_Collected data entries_
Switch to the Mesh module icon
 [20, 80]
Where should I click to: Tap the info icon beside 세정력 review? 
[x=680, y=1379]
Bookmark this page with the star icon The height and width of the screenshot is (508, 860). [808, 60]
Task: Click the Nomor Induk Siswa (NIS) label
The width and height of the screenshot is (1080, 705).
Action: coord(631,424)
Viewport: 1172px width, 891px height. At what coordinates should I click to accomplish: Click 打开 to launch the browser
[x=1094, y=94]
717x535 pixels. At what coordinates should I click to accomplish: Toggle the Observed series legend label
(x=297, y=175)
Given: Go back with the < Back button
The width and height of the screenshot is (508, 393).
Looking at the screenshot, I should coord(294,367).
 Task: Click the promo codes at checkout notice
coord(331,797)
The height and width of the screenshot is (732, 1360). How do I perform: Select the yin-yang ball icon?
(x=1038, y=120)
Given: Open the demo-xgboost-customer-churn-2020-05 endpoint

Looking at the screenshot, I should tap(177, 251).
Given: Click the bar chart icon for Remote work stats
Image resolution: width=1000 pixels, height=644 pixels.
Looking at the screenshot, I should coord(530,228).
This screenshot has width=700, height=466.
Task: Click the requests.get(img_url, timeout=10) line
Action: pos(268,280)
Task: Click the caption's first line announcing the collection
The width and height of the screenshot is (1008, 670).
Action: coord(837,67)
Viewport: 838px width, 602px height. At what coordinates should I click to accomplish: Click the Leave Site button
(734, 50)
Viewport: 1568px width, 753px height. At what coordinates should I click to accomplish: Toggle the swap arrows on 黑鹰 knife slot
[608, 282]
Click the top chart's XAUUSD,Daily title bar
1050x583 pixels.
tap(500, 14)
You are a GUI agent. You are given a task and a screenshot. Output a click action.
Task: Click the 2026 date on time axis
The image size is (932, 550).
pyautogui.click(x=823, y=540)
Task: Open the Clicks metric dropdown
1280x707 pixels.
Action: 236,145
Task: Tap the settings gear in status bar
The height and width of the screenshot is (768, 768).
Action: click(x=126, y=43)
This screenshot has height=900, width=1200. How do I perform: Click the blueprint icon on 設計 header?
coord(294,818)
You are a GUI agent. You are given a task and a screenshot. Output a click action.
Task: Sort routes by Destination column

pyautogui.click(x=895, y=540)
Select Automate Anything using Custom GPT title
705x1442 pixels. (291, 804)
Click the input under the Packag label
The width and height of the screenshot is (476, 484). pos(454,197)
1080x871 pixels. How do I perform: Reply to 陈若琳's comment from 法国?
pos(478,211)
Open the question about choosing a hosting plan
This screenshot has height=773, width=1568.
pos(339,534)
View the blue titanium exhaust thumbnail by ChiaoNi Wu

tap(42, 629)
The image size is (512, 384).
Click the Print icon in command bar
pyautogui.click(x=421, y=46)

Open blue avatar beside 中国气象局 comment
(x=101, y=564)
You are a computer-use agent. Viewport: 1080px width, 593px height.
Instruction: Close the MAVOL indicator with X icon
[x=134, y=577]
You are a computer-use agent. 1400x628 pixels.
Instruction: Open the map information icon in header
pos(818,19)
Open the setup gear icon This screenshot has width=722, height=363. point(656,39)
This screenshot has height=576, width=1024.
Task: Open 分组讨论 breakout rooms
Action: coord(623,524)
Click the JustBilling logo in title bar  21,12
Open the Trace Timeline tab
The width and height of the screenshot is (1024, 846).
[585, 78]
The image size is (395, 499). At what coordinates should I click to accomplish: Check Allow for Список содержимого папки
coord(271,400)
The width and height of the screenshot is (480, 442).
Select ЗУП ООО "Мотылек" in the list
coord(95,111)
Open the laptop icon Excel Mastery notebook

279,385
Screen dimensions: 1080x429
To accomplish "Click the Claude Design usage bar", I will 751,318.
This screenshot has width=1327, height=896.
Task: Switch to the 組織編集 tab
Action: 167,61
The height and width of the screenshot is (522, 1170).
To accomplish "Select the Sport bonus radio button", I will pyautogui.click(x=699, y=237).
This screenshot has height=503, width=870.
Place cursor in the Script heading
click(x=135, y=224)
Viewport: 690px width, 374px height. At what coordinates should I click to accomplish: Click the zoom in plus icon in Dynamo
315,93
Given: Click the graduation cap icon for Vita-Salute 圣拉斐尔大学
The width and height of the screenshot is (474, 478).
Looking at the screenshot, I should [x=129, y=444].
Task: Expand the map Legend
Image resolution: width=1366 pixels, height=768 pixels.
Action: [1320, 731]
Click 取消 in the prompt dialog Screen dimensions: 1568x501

_PROBLEM REQUIREMENTS_
Would you retype the records above without changing a word?

_PROBLEM SOLUTION_
Switch to the Mesh module icon
 [20, 80]
Where should I click to: Tap the info icon beside 세정력 review? 
[x=680, y=1379]
Bookmark this page with the star icon The height and width of the screenshot is (508, 860). [808, 60]
Task: Click the Nomor Induk Siswa (NIS) label
The width and height of the screenshot is (1080, 705).
Action: coord(631,424)
Viewport: 1172px width, 891px height. At what coordinates should I click to accomplish: Click 打开 to launch the browser
[x=1094, y=94]
717x535 pixels. At what coordinates should I click to accomplish: Toggle the Observed series legend label
(x=297, y=175)
Given: Go back with the < Back button
The width and height of the screenshot is (508, 393).
Looking at the screenshot, I should coord(294,367).
 Task: Click the promo codes at checkout notice
coord(331,797)
The height and width of the screenshot is (732, 1360). How do I perform: Select the yin-yang ball icon?
(x=1038, y=120)
Given: Open the demo-xgboost-customer-churn-2020-05 endpoint

Looking at the screenshot, I should tap(177, 251).
Given: Click the bar chart icon for Remote work stats
Image resolution: width=1000 pixels, height=644 pixels.
Looking at the screenshot, I should coord(530,228).
This screenshot has width=700, height=466.
Task: Click the requests.get(img_url, timeout=10) line
Action: pos(268,280)
Task: Click the caption's first line announcing the collection
The width and height of the screenshot is (1008, 670).
Action: coord(837,67)
Viewport: 838px width, 602px height. At what coordinates should I click to accomplish: Click the Leave Site button
(734, 50)
Viewport: 1568px width, 753px height. At what coordinates should I click to accomplish: Toggle the swap arrows on 黑鹰 knife slot
[608, 282]
Click the top chart's XAUUSD,Daily title bar
1050x583 pixels.
tap(500, 14)
You are a GUI agent. You are given a task and a screenshot. Output a click action.
Task: Click the 2026 date on time axis
The image size is (932, 550).
pyautogui.click(x=823, y=540)
Task: Open the Clicks metric dropdown
1280x707 pixels.
Action: 236,145
Task: Tap the settings gear in status bar
The height and width of the screenshot is (768, 768).
Action: click(x=126, y=43)
This screenshot has height=900, width=1200. How do I perform: Click the blueprint icon on 設計 header?
coord(294,818)
You are a GUI agent. You are given a task and a screenshot. Output a click action.
Task: Sort routes by Destination column

pyautogui.click(x=895, y=540)
Select Automate Anything using Custom GPT title
705x1442 pixels. (291, 804)
Click the input under the Packag label
The width and height of the screenshot is (476, 484). pos(454,197)
1080x871 pixels. How do I perform: Reply to 陈若琳's comment from 法国?
pos(478,211)
Open the question about choosing a hosting plan
This screenshot has height=773, width=1568.
pos(339,534)
View the blue titanium exhaust thumbnail by ChiaoNi Wu

tap(42, 629)
The image size is (512, 384).
Click the Print icon in command bar
pyautogui.click(x=421, y=46)

Open blue avatar beside 中国气象局 comment
(x=101, y=564)
You are a computer-use agent. Viewport: 1080px width, 593px height.
Instruction: Close the MAVOL indicator with X icon
[x=134, y=577]
You are a computer-use agent. 1400x628 pixels.
Instruction: Open the map information icon in header
pos(818,19)
Open the setup gear icon This screenshot has width=722, height=363. point(656,39)
This screenshot has height=576, width=1024.
Task: Open 分组讨论 breakout rooms
Action: coord(623,524)
Click the JustBilling logo in title bar  21,12
Open the Trace Timeline tab
The width and height of the screenshot is (1024, 846).
[585, 78]
The image size is (395, 499). At what coordinates should I click to accomplish: Check Allow for Список содержимого папки
coord(271,400)
The width and height of the screenshot is (480, 442).
Select ЗУП ООО "Мотылек" in the list
coord(95,111)
Open the laptop icon Excel Mastery notebook

279,385
Screen dimensions: 1080x429
To accomplish "Click the Claude Design usage bar", I will 751,318.
This screenshot has width=1327, height=896.
Task: Switch to the 組織編集 tab
Action: 167,61
The height and width of the screenshot is (522, 1170).
To accomplish "Select the Sport bonus radio button", I will pyautogui.click(x=699, y=237).
This screenshot has height=503, width=870.
Place cursor in the Script heading
click(x=135, y=224)
Viewport: 690px width, 374px height. At what coordinates should I click to accomplish: Click the zoom in plus icon in Dynamo
315,93
Given: Click the graduation cap icon for Vita-Salute 圣拉斐尔大学
The width and height of the screenshot is (474, 478).
Looking at the screenshot, I should [x=129, y=444].
Task: Expand the map Legend
Image resolution: width=1366 pixels, height=768 pixels.
Action: [1320, 731]
Click 取消 in the prompt dialog Screen dimensions: 1568x501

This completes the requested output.